Fourier Descriptors are a way of encoding the shape of a two-dimensional object by taking the Fourier transform of the boundary, where every (x,y) point on the boundary is mapped to a complex number x + Sqrt[-1] y. The original shape can be recovered from the inverse Fourier transform. However, if only a few terms of the inverse are used, the boundary becomes simplified, providing a way to smooth or filter the boundary. In this demonstration, you can select from a variety of different shapes, and then reconstruct the shape from different numbers of the descriptors. When the number is small, the resulting reconstruction is greatly simplified; as the number increases the reconstruction converges to the original.

### SNAPSHOTS ### DETAILS

The Fourier Descriptors of a shape are calculated by:
(1) Find the coordinates of the edge pixels of a shape and put them in a list in order going clockwise around the shape.
(2) Define a complex-valued vector using the coordinates obtained from (1). For example: {3,4} -> 3+4j.
(3) Take the Discrete Fourier Transform of the complex-valued vector in (2).

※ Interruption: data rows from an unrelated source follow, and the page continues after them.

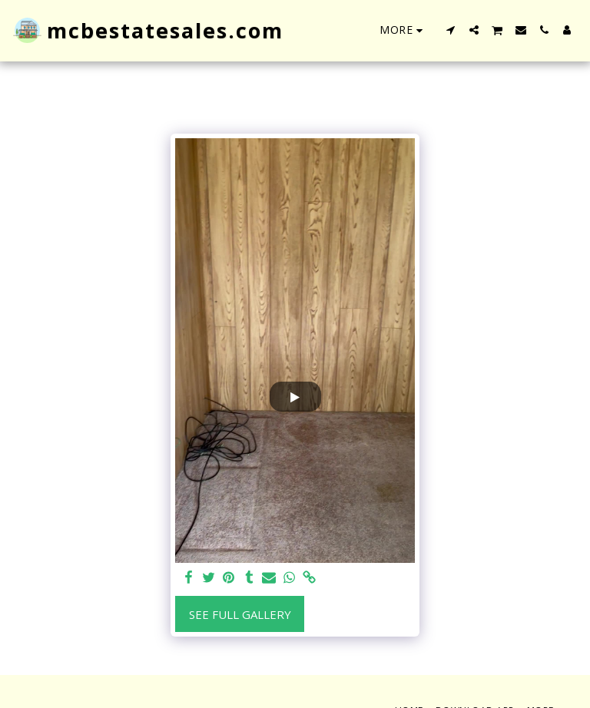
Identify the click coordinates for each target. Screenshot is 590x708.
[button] (451, 30)
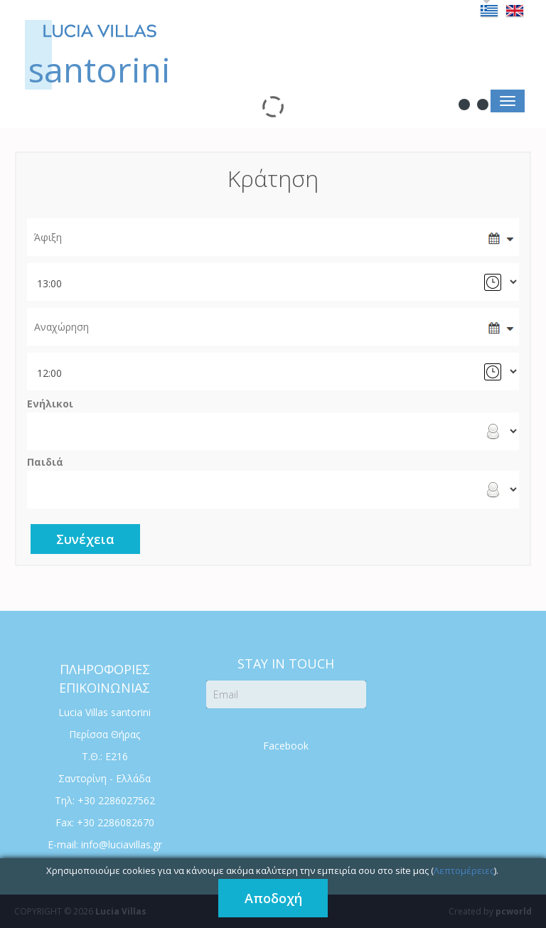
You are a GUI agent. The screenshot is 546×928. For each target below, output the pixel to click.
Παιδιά (45, 462)
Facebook (286, 745)
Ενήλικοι (50, 404)
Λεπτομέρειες (464, 870)
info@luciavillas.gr (121, 844)
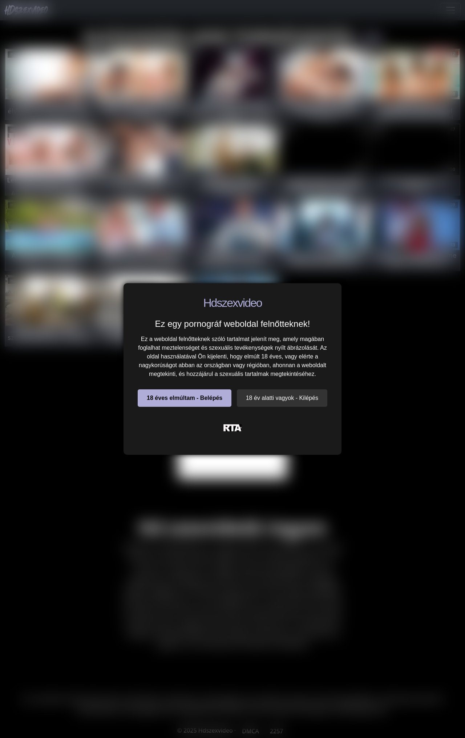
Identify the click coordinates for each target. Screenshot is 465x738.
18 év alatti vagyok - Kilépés (282, 398)
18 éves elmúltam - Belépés (184, 398)
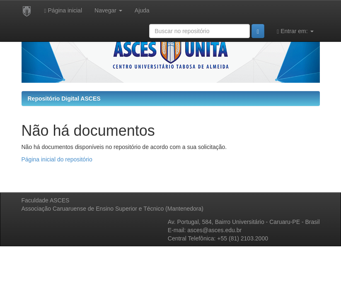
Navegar (108, 10)
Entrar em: (295, 31)
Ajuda (142, 10)
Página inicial (63, 10)
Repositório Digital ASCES (64, 98)
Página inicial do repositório (57, 159)
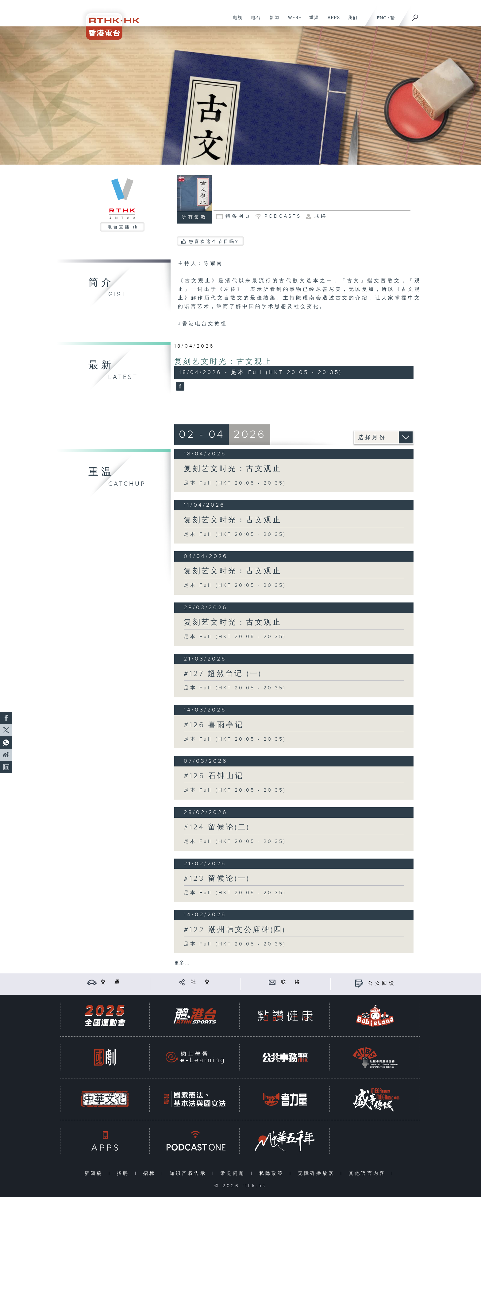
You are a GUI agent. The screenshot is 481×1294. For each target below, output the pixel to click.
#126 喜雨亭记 (214, 725)
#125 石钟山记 (214, 776)
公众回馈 (382, 983)
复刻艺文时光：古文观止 (223, 361)
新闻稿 (95, 1173)
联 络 (291, 982)
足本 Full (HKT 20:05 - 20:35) (235, 483)
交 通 (111, 982)
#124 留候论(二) (217, 827)
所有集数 (194, 217)
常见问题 (234, 1173)
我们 (350, 20)
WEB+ (292, 20)
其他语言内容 (368, 1173)
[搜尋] (415, 15)
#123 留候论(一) (217, 878)
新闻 (272, 20)
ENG (382, 18)
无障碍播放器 (317, 1173)
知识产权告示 (189, 1173)
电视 (235, 20)
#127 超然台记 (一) (223, 673)
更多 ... (181, 963)
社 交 (201, 982)
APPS (331, 20)
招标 (150, 1173)
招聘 (124, 1173)
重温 (312, 20)
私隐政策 (273, 1173)
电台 (254, 20)
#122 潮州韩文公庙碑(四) (235, 930)
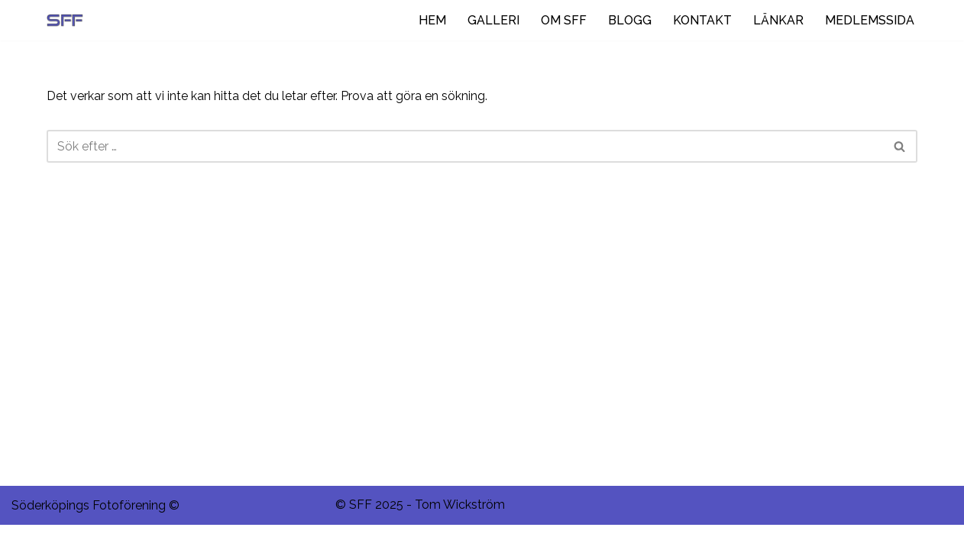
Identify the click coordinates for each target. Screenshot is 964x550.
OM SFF (564, 20)
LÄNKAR (778, 20)
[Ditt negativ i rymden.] (69, 20)
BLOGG (630, 20)
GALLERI (493, 20)
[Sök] (465, 146)
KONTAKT (702, 20)
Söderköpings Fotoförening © (95, 530)
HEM (432, 20)
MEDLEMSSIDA (869, 20)
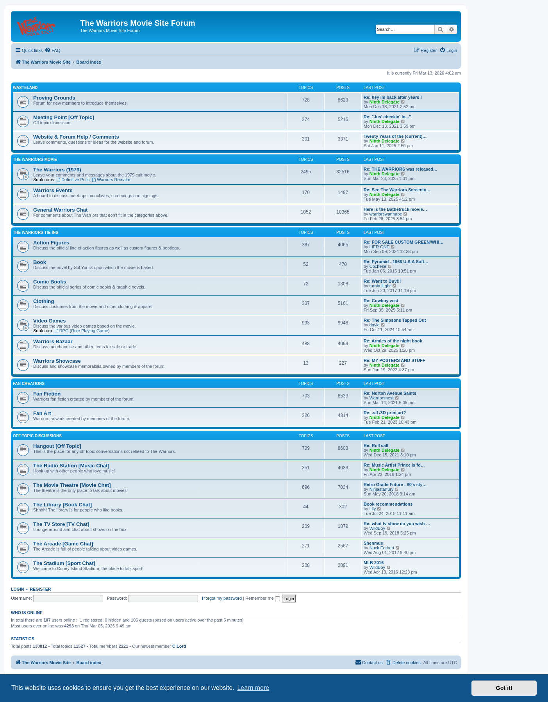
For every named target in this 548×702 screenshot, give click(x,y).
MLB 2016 (374, 562)
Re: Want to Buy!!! (382, 281)
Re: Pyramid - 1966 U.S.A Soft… (396, 261)
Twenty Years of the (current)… (395, 136)
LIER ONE (379, 246)
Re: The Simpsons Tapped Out (395, 320)
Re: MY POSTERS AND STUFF (394, 360)
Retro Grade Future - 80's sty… (395, 484)
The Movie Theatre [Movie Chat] (72, 485)
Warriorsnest (381, 398)
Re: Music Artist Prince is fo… (394, 465)
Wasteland (25, 88)
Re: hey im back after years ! (393, 97)
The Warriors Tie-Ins (35, 232)
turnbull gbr (380, 285)
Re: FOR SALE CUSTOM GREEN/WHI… (404, 242)
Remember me (262, 598)
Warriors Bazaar (53, 341)
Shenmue (373, 543)
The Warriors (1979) (57, 170)
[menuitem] (52, 50)
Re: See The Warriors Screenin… (397, 189)
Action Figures (51, 243)
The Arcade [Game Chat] (63, 544)
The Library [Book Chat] (62, 505)
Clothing (43, 301)
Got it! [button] (504, 688)
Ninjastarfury (381, 489)
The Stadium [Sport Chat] (64, 563)
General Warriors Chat (60, 210)
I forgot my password (222, 598)
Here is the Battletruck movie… (395, 209)
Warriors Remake (111, 179)
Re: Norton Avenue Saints (390, 393)
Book (39, 262)
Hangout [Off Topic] (57, 446)
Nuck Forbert (381, 547)
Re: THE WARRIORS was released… (400, 169)
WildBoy (377, 528)
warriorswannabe (385, 214)
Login (17, 589)
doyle (374, 324)
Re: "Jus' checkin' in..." (387, 116)
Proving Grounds (54, 98)
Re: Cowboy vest (381, 300)
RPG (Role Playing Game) (82, 330)
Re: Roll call (376, 445)
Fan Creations (29, 383)
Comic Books (49, 282)
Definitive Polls (72, 179)
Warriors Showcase (57, 361)
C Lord (179, 646)
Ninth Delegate (384, 102)
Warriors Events (53, 190)
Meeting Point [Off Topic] (63, 117)
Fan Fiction (47, 394)
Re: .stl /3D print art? (385, 412)
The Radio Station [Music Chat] (71, 466)
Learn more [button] (253, 687)
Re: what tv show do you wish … (397, 523)
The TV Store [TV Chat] (61, 524)
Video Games (49, 321)
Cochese (377, 266)
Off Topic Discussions (37, 436)
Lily (372, 508)
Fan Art (42, 413)
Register (40, 589)
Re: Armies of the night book (393, 341)
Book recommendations (388, 504)
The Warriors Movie (35, 159)
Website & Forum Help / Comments (76, 137)
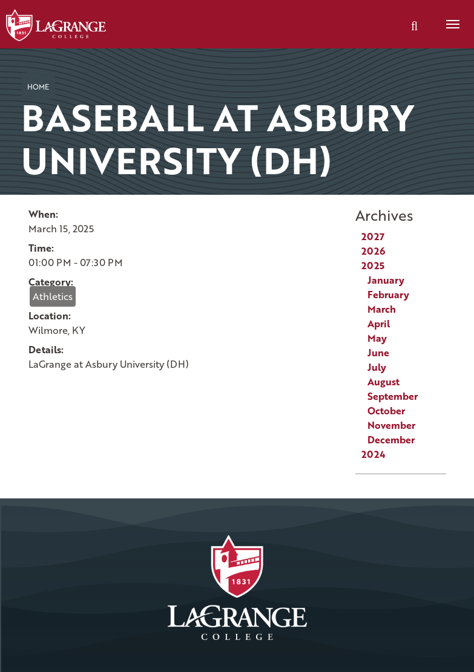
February (388, 294)
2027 (372, 236)
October (386, 410)
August (383, 381)
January (385, 280)
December (391, 439)
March (381, 309)
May (377, 338)
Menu (448, 17)
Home (38, 86)
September (392, 396)
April (378, 323)
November (391, 425)
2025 (372, 265)
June (378, 352)
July (376, 367)
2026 (373, 251)
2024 (373, 454)
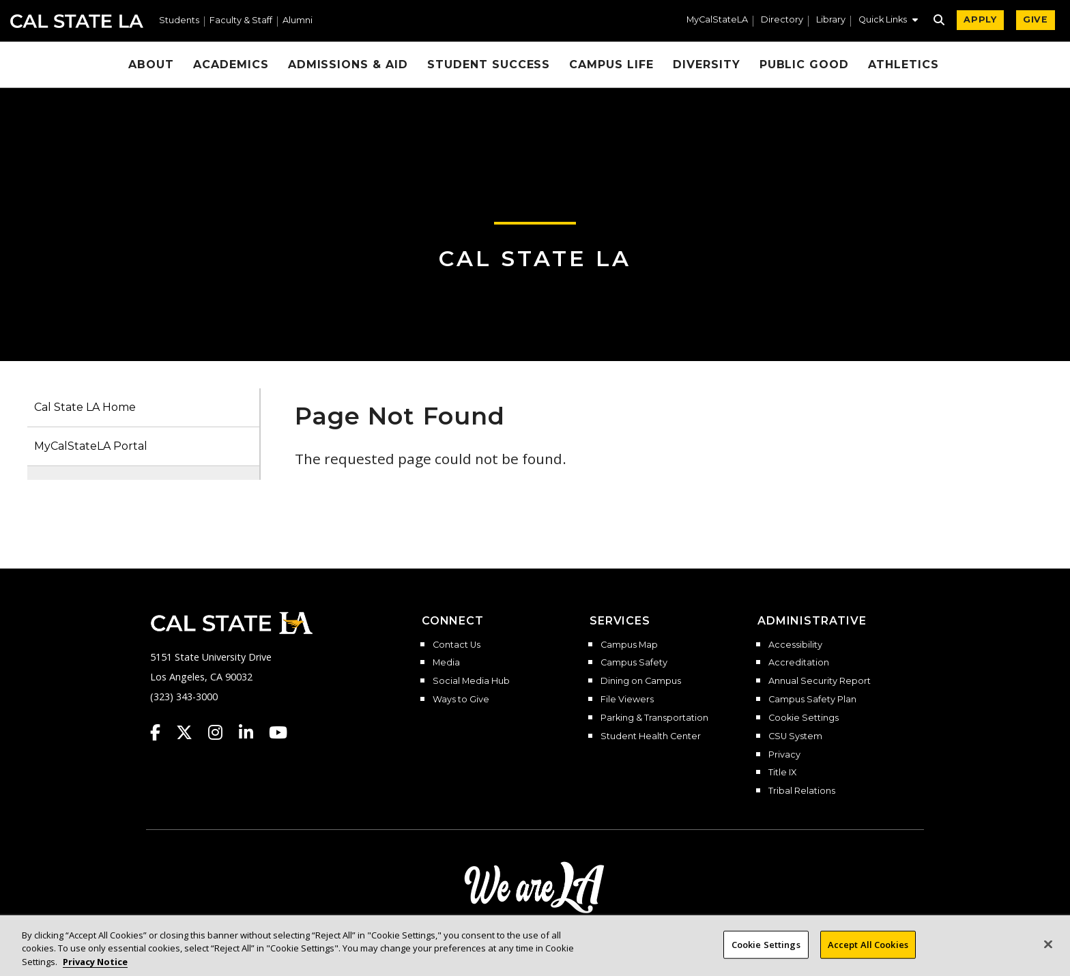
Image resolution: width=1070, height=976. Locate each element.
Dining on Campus (641, 681)
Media (446, 663)
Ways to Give (461, 699)
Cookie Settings (803, 718)
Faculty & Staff (240, 20)
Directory (782, 20)
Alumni (298, 20)
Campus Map (629, 645)
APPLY (980, 19)
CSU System (795, 736)
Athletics (903, 64)
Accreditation (798, 663)
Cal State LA (76, 21)
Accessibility (795, 645)
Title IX (782, 772)
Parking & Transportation (654, 718)
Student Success (488, 64)
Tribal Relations (801, 791)
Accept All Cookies (868, 953)
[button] (888, 21)
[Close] (1048, 953)
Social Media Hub (471, 681)
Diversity (706, 64)
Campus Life (611, 64)
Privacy (784, 755)
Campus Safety (634, 663)
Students (179, 20)
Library (830, 20)
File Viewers (627, 699)
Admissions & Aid (348, 64)
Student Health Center (651, 736)
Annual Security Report (819, 681)
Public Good (805, 64)
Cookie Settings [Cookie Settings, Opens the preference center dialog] (766, 953)
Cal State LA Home (85, 407)
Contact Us (456, 645)
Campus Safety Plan (812, 699)
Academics (231, 64)
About (151, 64)
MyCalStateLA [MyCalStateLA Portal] (717, 20)
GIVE (1035, 19)
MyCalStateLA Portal (90, 446)
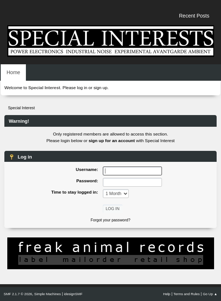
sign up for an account (112, 140)
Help (166, 294)
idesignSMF (73, 294)
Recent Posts (194, 16)
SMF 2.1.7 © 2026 (18, 294)
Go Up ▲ (210, 294)
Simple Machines (47, 294)
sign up (100, 87)
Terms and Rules (187, 294)
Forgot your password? (111, 220)
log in (82, 87)
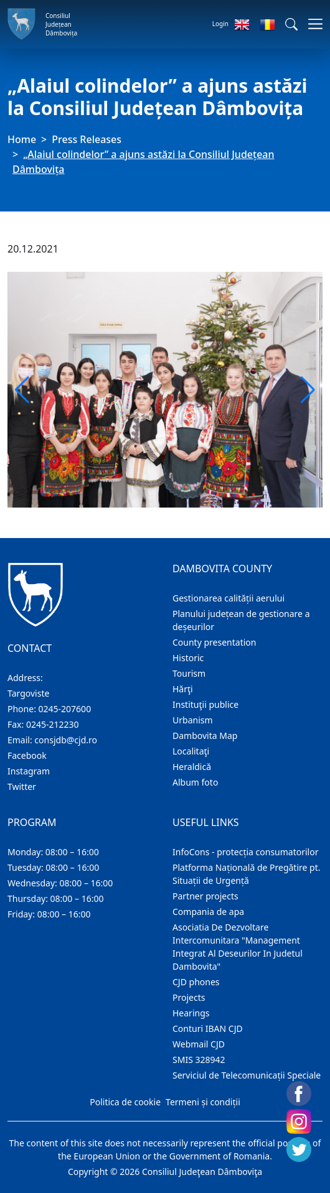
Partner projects (205, 896)
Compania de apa (208, 911)
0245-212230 (52, 724)
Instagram (28, 771)
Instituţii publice (205, 704)
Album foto (195, 782)
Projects (188, 997)
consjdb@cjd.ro (65, 740)
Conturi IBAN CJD (207, 1028)
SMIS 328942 (198, 1059)
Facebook (27, 755)
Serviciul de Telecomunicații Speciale (246, 1075)
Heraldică (191, 767)
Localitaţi (190, 751)
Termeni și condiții (203, 1102)
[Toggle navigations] (312, 24)
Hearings (191, 1013)
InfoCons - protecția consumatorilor (245, 852)
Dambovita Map (204, 735)
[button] (291, 24)
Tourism (188, 673)
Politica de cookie (125, 1102)
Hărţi (182, 689)
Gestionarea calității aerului (228, 598)
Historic (188, 658)
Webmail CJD (198, 1044)
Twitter (21, 786)
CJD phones (196, 982)
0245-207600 (65, 709)
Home (21, 139)
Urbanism (192, 720)
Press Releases (86, 139)
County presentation (214, 642)
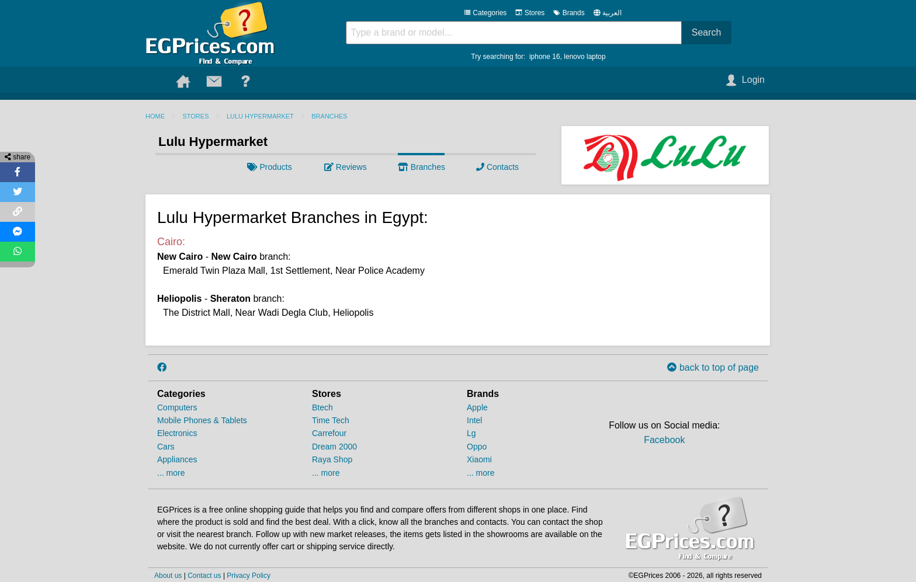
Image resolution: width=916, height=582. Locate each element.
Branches (329, 116)
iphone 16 (544, 57)
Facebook (664, 440)
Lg (471, 433)
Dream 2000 (334, 446)
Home (155, 116)
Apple (477, 407)
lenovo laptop (584, 57)
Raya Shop (332, 459)
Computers (177, 407)
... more (171, 473)
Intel (474, 420)
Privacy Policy (248, 575)
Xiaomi (479, 459)
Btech (322, 407)
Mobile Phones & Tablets (202, 420)
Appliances (177, 459)
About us (168, 575)
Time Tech (330, 420)
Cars (166, 446)
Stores (529, 13)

Fourier descriptors inherit several properties from the Fourier transform:
(a) Translation invariance: no matter where the shape is located in the image the Fourier descriptors remain the same.
(b) Scaling: if the shape is scaled by a factor, the Fourier descriptors are scaled by that same factor.
(c) Rotation and starting point: Rotating the shape or selecting a different starting point only affects the phase of the descriptors.

Because the discrete Fourier transform is invertible, all the information about the shape is contained in the Fourier descriptors. A common thing to do with Fourier descriptors is to set the descriptors corresponding to values above a certain frequency to zero and then reconstruct the shape. The effect of this is a low pass filtering of the shape, smoothing the boundary. Since many shapes can be approximated with a small number of parameters, Fourier descriptors are commonly used to classify shapes.
The slider let's you choose how many terms to use in the reconstruction. With more terms, the shape looks more like the original. With fewer terms, the shape becomes smoother and rounder.